§ Task prompt
Continue the homeschooling advice request from where it stops.
### Passage given
Seeking Advice About Homeschooling

Updated on May 23, 2008
C.B. asks from Cherry Valley, MA
5 answers

Hello Ladies,

I've been very much wanting to home school my boys. My mother-in-law is on my side as far as this goes. However, my husband & my own mother are against it completely. (Gee, who knew I'd be on the same team as my mother-in-law! I must admit, she is a wonderful, loving & caring woman who I simply adore & thank God every day that she is in my life).

Anyways, My oldest son is about to finish Kindergarten this June from his public school. His school is a VERY good school. He's doing first grade math already, already telling time & doing things that I simply did NOT do in Kindergarten. This school really pushes learning to the max. I think it's great, and my son is doing beautifully academically. The problem I'm having is the 'new vocabulary" he's coming home with. I know I have boys & boys are "gross" and "icky" and whatnot (trust me, I'm the only girl in my family & i was raised with ALL BOYS - brothers, cousins, etc so I know how boys are) but this is just down right gross & embarrassing.
######
### Information supplied
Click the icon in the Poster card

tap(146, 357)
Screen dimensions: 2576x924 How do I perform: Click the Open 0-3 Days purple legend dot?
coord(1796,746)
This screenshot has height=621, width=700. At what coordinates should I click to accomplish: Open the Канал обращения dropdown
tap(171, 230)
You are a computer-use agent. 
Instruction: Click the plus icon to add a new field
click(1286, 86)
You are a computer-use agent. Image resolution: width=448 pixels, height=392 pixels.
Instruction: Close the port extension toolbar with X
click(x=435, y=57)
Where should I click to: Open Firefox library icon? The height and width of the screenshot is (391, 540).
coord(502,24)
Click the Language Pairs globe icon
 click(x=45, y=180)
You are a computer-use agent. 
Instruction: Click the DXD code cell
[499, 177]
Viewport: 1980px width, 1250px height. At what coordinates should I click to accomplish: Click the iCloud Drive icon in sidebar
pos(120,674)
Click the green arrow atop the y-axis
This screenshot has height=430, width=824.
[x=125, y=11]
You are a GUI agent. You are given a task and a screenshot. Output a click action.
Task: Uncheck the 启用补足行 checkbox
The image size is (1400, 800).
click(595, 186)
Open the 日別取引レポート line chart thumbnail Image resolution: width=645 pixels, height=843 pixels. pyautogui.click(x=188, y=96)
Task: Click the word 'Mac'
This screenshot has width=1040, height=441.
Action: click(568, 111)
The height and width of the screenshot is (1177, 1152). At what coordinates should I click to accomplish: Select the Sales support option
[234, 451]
######
§ Output
He is learning about things that a 6yr old should just NOT be saying. I really really want to home school my kids, but how do i put up a good enough defense against the non-stop criticism from family & friends ... even my own husband? Also, how do I go about getting started? How will I keep my kids socialized properly & things. I don't know of anyone around me who homeschools.

I just have no idea how to do this or anything. My mother-in-law home schooled her 2 oldest granddaughters for quite some time & she's willing to help me get started & get situated & organized & ofcourse, help me along the way. But am I getting in over my head?

I'm a stay at home mom anyway, and I went to college to be a teacher for elementary ed. My kids are pretty well advanced academically as well. I've spent so much time "teaching" them - even my 6yr olds teacher commended me on how much I do with my kids & about how smart my son is. Any advice/help would be wonderful!

Thanks in advance girls
C. B.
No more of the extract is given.